WHAT was it really like? Channel 4’s excellent Damilola: The boy next door (Wednesday of last week) was as much an exploration of how memory works, and what we should hold as truth, as a return after 20 years to the murder of a ten-year-old boy, just four months after he moved from Nigeria to Peckham.
The presenter Yinka Bokinni’s story could not be more personal: Damilola was a close family friend, had had a childhood crush on her, and her sister was the last person to see him alive. She finally wanted to put the record straight, to counteract the prejudices and negative reporting about the North Peckham Estate.
She insisted that it had been a happy community to live in, a place where a child could feel safe. Having buried her connection — even denying having known Damilola — for years, now was the time to face her reality, and to go in search of her friends and neighbours.
They had a surprisingly similar story to tell: of spending years until now refusing to talk about the way in which the murder had affected them. The making of the programme, therefore, was cathartic, reuniting old friends. Much of the reuniting was physical, as the huge estate was largely demolished and regenerated, and the community was dispersed immediately after the murder (although not, as the programme implied, as a consequence of it).
But Ms Bokinni began to discover another truth. Her sister reminded her how she had witnessed an earlier murder, and that this really had been a place of squalor, violence, and fear. She consulted contemporary press cuttings, which reported nothing but boarded-up up shops, gang culture, and endemic crime — all the worse because the huge estate had been conceived with the noblest intentions: replacing slums with a bright, community-centred environment, and encouraging neighbourly contact and support.
So, was it the popular media’s hellhole, or the supportive embrace for a happy childhood? Which story is true? Perhaps — a painful conclusion for all who demand a clear right or wrong — they both are.
Might the best place to find political truth about Britain today be in that secular alternative to choral matins, The Andrew Marr Show (BBC1, Sundays)? Surely it offers decent chunks of analysis and sharp interrogation of the key players, far greater depth than the desiccated snippets permitted in news bulletins. Would Michael Gove, writhing under Marr’s forensic spotlight, reveal more than intended about the new lockdown? Not really. It was certainly not worth missing church for, especially seeing how much the rest of the day’s bulletins are merely replays of Marr’s best bits.

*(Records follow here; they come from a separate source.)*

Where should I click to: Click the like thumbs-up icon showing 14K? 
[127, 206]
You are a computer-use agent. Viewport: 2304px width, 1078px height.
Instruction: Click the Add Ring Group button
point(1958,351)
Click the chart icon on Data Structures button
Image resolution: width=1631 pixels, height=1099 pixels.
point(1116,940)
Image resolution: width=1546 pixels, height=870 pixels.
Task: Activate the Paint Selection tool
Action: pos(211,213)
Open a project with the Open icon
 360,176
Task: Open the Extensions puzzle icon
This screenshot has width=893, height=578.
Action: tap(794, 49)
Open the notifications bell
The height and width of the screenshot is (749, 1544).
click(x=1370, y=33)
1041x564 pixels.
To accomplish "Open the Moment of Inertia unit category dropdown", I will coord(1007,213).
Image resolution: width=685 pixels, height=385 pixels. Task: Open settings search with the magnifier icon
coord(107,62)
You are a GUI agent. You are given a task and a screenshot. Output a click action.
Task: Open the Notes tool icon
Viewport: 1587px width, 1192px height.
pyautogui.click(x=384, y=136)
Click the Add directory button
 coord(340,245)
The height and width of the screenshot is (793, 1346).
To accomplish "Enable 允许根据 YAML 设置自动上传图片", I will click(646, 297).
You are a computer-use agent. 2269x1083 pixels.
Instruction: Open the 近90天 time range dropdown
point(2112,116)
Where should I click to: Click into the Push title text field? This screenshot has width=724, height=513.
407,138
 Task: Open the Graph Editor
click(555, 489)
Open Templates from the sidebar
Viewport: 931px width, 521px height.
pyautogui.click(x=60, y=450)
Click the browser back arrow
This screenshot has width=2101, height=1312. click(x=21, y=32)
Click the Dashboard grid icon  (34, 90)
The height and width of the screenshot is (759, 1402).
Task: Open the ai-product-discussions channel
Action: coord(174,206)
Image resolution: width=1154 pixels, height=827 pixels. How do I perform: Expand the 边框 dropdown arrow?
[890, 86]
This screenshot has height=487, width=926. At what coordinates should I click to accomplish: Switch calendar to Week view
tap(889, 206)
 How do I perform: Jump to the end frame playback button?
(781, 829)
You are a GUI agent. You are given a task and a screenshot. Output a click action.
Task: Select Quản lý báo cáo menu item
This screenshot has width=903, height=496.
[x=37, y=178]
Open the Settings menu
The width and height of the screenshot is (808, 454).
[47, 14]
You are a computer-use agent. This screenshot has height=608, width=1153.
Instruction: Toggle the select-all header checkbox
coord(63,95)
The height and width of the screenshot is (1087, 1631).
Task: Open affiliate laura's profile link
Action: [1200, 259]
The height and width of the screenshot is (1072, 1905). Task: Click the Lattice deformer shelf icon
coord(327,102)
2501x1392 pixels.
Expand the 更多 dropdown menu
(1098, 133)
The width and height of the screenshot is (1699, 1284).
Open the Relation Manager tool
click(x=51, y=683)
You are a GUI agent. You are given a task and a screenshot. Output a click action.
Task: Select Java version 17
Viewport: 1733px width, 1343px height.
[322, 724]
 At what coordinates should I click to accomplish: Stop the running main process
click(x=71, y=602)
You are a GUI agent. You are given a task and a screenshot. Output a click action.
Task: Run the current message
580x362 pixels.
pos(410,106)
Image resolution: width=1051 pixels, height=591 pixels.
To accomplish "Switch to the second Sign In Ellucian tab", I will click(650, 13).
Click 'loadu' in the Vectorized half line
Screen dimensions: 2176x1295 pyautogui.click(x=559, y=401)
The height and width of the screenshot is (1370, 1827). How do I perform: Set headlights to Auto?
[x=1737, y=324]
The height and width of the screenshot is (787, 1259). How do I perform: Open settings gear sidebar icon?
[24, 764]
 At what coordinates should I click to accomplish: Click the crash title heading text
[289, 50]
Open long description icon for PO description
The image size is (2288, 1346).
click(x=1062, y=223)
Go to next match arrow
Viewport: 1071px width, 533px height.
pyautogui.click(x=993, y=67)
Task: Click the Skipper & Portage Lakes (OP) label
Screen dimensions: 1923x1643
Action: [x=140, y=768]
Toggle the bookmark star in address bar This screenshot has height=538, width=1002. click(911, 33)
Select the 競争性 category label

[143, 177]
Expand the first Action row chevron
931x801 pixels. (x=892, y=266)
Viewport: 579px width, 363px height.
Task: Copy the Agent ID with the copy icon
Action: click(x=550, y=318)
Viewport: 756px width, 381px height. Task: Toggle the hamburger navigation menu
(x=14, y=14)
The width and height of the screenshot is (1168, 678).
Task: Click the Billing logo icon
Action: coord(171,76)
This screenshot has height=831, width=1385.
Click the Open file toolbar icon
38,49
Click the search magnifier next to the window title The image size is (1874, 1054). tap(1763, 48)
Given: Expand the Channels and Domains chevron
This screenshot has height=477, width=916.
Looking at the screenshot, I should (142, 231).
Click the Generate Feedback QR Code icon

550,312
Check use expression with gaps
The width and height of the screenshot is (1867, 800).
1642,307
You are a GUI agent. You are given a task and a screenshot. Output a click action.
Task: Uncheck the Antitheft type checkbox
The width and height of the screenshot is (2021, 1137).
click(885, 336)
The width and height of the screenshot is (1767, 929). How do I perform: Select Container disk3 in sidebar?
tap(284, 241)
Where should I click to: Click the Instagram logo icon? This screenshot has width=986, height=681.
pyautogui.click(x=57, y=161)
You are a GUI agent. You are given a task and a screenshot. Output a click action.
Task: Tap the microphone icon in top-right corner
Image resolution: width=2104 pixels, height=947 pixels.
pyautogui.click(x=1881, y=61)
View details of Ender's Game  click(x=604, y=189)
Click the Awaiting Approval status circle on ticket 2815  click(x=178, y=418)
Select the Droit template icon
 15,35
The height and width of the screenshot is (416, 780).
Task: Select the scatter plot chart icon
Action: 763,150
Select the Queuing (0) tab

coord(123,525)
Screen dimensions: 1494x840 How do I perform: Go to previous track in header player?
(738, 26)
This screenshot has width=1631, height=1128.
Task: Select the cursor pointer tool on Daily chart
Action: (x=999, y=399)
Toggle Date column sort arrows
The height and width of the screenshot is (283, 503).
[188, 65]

Would Autumnwatch 2020 (BBC2, Tuesday to Friday of last week) offer real truth, the natural world? I found it deeply irritating. Woods do not turn gloriously golden for our benefit: they are experiencing cyclic death. Over-enthusiastic presenters, gushing anthropomorphic sentimentality, constant reiteration that nature assures our mental well-being — it all made me long for the concrete walkways of Peckham.